* [Exercise brief]: Beginning at the line with "Agat dendrytowy cięty surowy 27x22 mm nr 52 (655, 973)", output each line to the end of the listing below exactly, please.
Content starts
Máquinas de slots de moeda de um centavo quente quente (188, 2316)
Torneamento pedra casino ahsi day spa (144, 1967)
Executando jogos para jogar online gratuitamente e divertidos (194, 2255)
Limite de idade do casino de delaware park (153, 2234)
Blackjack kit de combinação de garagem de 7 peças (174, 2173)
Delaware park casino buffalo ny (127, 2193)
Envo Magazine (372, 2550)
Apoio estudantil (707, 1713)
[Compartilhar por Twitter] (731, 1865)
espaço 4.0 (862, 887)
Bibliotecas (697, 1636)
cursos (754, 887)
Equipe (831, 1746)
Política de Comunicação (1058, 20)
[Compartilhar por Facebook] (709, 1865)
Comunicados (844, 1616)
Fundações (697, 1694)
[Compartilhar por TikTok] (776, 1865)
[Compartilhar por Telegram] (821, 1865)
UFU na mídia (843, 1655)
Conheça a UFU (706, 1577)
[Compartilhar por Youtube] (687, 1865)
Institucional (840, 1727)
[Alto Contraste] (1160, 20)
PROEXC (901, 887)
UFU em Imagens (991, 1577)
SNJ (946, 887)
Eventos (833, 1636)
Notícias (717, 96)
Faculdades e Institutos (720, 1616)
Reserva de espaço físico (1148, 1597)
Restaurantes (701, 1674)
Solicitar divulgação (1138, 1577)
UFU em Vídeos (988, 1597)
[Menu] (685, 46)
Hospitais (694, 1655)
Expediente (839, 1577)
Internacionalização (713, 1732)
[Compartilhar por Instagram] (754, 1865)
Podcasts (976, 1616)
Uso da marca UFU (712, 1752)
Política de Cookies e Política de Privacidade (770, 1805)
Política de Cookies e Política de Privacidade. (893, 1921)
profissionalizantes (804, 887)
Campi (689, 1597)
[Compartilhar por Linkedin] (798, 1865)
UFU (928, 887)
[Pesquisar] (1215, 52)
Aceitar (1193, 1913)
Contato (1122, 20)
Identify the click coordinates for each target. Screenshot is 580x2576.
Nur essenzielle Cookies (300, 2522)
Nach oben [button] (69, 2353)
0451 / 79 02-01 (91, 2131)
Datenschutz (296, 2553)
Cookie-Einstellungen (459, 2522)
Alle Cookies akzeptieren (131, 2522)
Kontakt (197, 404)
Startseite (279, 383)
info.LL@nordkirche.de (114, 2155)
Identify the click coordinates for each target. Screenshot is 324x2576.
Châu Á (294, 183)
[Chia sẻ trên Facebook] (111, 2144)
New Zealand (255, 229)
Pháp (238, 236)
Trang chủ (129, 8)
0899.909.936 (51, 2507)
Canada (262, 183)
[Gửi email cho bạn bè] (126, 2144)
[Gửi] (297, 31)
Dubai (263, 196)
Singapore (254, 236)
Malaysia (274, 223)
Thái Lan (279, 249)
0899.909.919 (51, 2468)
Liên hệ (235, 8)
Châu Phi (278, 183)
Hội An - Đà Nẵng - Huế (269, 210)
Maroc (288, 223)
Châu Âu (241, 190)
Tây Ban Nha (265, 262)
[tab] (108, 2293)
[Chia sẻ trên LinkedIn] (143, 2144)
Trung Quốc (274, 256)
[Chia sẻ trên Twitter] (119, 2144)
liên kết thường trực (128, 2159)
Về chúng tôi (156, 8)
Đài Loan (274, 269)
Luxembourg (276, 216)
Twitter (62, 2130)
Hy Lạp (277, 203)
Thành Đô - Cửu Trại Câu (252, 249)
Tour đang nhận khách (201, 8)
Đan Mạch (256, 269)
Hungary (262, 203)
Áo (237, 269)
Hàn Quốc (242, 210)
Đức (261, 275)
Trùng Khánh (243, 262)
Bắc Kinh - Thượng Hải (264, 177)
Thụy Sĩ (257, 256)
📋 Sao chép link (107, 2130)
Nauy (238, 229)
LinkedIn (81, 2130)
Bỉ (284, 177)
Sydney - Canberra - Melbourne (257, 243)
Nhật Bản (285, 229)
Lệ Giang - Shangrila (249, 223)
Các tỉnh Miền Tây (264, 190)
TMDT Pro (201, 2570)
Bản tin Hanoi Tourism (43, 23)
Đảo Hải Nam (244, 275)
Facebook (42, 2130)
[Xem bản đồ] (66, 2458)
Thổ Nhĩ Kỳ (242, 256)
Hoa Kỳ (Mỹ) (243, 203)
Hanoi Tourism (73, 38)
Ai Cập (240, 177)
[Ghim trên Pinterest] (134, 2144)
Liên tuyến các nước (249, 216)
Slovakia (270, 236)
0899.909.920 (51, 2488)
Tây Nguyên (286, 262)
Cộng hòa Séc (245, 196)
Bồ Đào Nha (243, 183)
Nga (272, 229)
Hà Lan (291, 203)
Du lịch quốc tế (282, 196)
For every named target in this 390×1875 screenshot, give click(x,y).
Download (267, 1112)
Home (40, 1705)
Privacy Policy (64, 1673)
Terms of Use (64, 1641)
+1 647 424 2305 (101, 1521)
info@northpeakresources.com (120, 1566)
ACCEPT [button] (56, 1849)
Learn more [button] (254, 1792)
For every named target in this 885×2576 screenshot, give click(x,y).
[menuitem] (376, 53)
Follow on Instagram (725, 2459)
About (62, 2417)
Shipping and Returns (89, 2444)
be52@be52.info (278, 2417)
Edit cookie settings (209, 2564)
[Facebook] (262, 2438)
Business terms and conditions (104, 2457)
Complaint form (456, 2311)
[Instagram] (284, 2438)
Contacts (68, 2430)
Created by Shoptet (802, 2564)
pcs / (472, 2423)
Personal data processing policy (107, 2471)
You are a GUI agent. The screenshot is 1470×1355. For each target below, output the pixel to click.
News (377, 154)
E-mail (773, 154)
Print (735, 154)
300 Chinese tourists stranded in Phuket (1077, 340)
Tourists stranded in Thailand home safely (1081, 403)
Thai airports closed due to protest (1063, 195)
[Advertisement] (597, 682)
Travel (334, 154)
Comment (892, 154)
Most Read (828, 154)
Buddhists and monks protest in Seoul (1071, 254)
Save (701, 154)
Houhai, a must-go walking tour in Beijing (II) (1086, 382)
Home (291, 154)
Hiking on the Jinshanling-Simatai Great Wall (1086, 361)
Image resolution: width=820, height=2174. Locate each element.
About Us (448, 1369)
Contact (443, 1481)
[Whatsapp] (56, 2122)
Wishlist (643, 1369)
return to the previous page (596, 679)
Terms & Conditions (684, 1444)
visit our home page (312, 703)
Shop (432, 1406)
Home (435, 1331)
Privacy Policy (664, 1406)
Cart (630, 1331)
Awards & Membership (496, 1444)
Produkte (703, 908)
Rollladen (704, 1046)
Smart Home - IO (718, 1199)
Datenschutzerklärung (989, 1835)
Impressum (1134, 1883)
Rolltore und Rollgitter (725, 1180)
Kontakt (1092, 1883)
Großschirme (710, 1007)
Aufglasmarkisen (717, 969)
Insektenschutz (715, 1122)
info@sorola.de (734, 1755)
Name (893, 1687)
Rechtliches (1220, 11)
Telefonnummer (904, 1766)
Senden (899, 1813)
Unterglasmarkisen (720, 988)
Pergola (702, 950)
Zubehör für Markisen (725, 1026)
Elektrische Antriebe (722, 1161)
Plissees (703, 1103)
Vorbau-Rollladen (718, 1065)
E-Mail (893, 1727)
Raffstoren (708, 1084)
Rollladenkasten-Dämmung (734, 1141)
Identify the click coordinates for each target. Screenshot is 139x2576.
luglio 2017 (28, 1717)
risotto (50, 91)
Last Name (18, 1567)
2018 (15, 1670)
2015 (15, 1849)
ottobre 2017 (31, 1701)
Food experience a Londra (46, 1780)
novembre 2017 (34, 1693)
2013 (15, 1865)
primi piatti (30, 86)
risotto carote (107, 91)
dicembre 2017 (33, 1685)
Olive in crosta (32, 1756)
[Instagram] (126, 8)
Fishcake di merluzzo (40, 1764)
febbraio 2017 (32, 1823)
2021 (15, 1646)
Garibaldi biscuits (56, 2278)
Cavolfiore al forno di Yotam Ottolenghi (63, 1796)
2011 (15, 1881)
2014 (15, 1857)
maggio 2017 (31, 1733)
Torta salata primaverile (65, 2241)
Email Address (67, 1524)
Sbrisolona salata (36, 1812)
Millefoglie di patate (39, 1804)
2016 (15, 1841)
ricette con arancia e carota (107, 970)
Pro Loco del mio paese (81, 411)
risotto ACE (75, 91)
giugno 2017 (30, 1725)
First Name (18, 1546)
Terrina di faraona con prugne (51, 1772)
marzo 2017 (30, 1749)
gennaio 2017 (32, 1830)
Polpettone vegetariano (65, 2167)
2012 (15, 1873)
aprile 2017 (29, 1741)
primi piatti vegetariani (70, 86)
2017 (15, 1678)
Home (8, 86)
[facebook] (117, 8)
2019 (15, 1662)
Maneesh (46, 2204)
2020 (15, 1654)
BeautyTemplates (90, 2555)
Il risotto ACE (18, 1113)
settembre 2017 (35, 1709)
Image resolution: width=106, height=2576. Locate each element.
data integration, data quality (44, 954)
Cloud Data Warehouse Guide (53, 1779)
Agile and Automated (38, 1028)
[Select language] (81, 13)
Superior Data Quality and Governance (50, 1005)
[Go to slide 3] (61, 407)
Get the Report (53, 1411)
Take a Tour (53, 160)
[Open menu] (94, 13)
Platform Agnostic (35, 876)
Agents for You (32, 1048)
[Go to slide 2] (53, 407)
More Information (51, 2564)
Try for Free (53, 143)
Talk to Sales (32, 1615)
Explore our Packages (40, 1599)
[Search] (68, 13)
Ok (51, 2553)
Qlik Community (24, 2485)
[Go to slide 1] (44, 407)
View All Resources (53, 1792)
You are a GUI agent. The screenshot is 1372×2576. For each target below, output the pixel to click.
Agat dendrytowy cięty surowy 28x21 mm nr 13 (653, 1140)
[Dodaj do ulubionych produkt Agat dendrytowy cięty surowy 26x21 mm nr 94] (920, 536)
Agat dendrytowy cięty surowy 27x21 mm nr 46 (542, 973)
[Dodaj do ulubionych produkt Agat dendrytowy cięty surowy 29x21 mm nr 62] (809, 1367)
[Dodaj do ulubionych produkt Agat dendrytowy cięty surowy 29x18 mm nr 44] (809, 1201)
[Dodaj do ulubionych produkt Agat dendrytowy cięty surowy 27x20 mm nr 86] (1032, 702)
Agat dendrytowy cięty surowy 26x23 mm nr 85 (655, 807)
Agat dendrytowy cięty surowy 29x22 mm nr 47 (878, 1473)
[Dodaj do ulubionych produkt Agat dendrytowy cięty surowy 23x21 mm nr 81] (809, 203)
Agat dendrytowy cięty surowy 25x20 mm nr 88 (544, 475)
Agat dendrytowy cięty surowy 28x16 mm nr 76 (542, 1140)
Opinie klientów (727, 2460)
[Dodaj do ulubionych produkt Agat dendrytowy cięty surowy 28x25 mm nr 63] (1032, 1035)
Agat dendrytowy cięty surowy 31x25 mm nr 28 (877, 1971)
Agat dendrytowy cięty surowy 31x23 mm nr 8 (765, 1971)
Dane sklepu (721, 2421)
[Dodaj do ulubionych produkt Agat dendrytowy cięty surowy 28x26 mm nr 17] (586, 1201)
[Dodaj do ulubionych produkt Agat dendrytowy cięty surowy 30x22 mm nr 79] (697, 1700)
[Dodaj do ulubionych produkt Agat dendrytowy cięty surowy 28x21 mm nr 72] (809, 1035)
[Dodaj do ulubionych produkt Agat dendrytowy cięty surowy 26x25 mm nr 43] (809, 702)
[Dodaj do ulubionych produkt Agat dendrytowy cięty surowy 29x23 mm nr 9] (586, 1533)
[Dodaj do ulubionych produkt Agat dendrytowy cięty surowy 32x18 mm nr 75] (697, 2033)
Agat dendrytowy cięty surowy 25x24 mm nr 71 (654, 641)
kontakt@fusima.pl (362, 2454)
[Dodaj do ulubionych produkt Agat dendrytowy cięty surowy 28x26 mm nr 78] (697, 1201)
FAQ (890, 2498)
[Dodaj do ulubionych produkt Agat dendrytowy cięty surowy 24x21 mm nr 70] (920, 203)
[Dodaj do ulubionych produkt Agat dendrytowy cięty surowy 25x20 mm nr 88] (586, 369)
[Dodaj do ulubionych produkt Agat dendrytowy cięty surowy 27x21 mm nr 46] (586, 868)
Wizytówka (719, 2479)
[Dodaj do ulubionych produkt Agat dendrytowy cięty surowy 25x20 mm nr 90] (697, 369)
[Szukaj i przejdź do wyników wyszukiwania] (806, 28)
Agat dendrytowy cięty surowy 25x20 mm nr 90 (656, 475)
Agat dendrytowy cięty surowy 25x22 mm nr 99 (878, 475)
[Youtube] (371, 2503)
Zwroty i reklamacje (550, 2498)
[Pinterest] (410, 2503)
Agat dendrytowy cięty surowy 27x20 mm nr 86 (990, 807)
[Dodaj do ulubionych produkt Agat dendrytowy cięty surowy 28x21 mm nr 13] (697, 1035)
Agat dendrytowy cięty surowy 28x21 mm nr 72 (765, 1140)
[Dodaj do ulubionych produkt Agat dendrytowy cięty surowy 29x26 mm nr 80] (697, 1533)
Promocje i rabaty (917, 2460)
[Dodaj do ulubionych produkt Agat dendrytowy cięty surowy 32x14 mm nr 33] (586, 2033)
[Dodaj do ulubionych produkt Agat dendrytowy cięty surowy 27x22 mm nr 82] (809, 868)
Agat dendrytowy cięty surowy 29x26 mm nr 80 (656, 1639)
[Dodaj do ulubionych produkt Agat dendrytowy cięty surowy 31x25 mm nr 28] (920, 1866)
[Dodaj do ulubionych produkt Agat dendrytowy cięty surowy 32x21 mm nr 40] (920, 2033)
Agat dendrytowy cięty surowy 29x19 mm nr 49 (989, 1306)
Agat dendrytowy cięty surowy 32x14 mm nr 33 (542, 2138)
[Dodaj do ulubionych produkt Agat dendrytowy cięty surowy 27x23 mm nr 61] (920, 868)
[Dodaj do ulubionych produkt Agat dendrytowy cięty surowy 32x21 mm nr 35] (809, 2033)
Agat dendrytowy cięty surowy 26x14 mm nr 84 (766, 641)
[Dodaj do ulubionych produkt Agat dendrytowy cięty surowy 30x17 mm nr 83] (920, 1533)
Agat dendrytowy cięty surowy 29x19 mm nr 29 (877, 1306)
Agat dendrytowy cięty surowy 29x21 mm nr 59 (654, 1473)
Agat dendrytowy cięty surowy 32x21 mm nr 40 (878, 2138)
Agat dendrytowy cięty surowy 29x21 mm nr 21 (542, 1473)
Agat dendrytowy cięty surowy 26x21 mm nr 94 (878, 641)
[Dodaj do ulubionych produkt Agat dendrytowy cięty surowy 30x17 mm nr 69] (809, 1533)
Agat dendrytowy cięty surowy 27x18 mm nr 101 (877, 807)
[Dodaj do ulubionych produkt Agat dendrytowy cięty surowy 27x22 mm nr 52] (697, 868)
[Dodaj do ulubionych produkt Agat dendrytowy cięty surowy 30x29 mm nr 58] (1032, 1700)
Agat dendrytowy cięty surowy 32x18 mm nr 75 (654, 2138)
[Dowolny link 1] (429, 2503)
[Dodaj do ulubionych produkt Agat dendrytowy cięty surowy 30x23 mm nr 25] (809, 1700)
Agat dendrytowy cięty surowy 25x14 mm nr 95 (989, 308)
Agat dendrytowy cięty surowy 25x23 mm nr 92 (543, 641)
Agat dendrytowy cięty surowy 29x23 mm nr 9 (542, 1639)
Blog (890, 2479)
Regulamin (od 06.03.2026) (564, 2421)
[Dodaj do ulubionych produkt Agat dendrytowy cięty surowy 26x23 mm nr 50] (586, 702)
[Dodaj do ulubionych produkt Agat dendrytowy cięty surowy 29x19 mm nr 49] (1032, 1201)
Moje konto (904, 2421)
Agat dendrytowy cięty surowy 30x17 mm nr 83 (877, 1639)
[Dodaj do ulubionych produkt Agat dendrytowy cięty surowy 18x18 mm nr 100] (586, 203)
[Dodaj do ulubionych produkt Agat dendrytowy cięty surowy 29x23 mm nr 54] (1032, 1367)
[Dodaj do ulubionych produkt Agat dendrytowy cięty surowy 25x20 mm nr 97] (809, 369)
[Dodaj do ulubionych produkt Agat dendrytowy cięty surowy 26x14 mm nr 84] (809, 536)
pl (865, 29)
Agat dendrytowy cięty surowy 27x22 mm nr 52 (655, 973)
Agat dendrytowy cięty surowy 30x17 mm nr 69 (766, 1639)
Content ends
* [Answer for this exercise]:
Agat dendrytowy cięty surowy 27x22 mm nr 52 (655, 973)
Agat dendrytowy cięty surowy 30x17 mm nr 69 (766, 1639)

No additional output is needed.